L’allocuzione di Nordio è stata sorprendente per chi è abituato alle noiose retoriche delle celebrazioni post mortem, e soprattutto per chi pensa che un ministro, per di più in veste ufficiale, debba parlare esclusivamente di politica e non di religione.

Il cuore dell’intervento di Nordio è centrato su una domanda: «Dov’è la giustizia divina? L’intero vecchio Testamento è percorso da questa domanda di giustizia. È la domanda che trova la sua massima espressione nel libro di Giobbe...Dopo una vita trascorsa nel rispetto rigoroso dei precetti divini, Giobbe è investito da una valanga di ingiustizie che lo annichiliscono.

 

E alla fine Giobbe bestemmia e nega la giustizia del Signore. Livatino non bestemmia e non si ribella alla volontà del Signore, ma la domanda rimane», prosegue Nordio. «Perché il giusto viene punito? La risposta è solo nel fatto che lo stesso Creatore si è immolato per redimere i peccati umani, e in questo riconcilia la massima delle ingiustizie con la massima delle espiazioni.

Perché se addirittura il Creatore del mondo, espiando i peccati altrui, si mette alla pari del reo che viene punito, allora significa che ogni ingiustizia che vediamo e vedremo nel mondo, anche le più gravi, anche Auschwitz, è stata riparata dal sacrificio di Cristo». Prosegue Nordio: «Livatino perdona coloro che lo stanno assassinando, e allora l’ingiustizia del giusto che viene assassinato trova una composizione solo nelle parole di perdono di questo martire. E dunque», conlcude il ministro, «la lezione che dobbiamo trarne, più che una lezione giuridica o professionale, è ovviamente una lezione etica. Nel momento in cui crolla la fiducia nelle istituzioni umane, e comincia a vacillare, fino a cadere, anche la fede in Dio, quando vacilla anche la speranza perchè non ci sono più ragioni per sperare, rimane la terza virtù, rimane la carità. Questa è la lezione che dobbiamo trarre dalla ispirata morte di Livatino». 

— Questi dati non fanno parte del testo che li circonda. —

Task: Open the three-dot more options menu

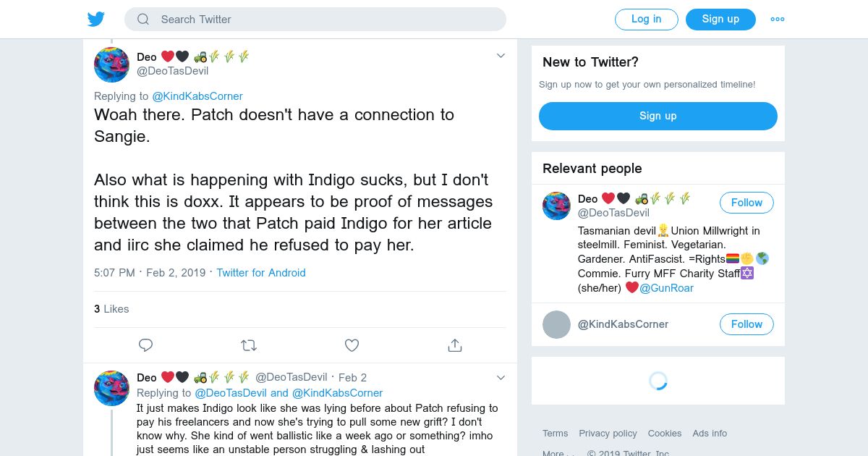Action: (778, 20)
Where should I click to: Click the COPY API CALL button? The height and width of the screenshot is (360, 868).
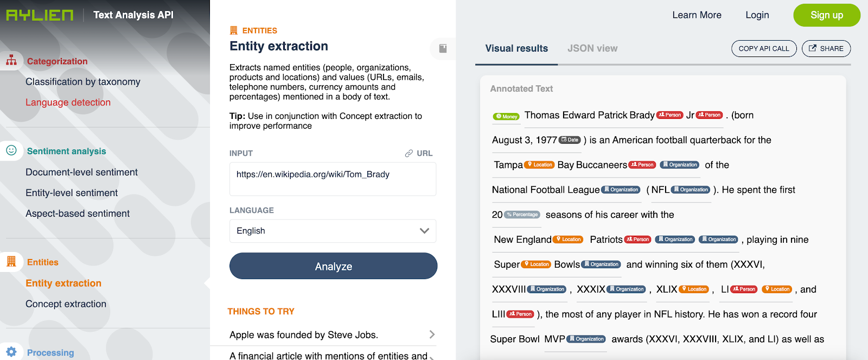(x=763, y=48)
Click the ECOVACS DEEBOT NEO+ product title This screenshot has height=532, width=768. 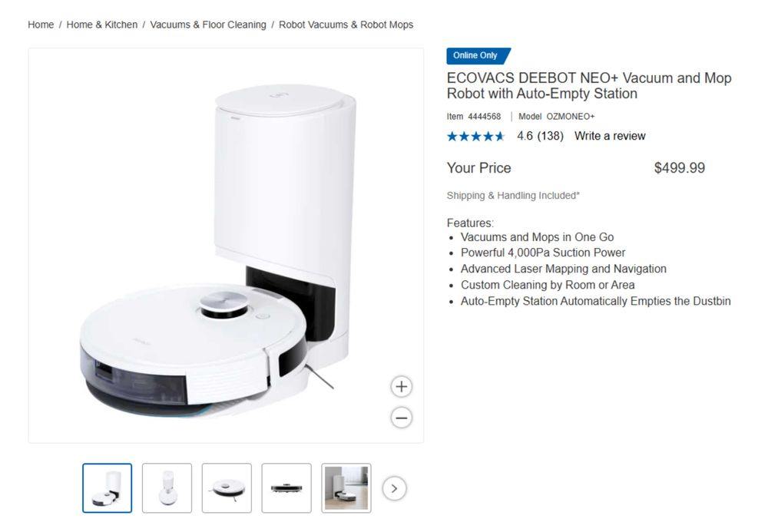tap(589, 86)
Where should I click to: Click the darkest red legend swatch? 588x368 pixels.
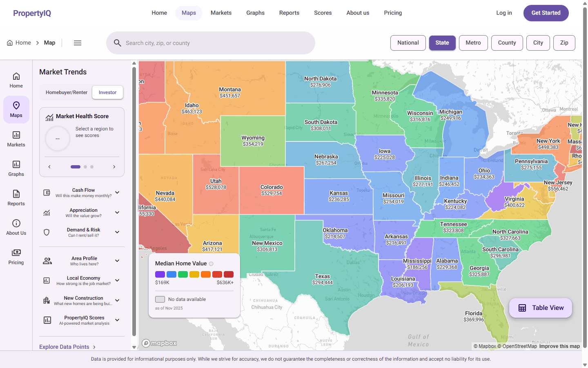tap(229, 274)
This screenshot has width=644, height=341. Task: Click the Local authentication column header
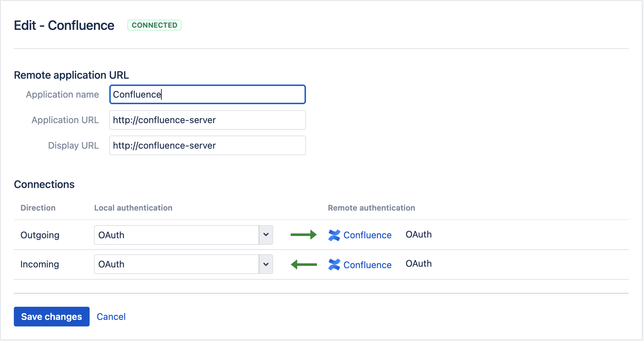(133, 208)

Credo si possa concludere affermando che Nordio ha dato una prova di grande coraggio uscendo così allo scoperto. D’altra parte chi lo criticasse di mancanza di laicità non capisce che la vera laicità non è in contrasto con la fede, ma con l’ideologia. Quello di Nordio è un grande esempio per chi fa politica, anzitutto per chi si professa cattolico. Ma anche per chi è vero laico.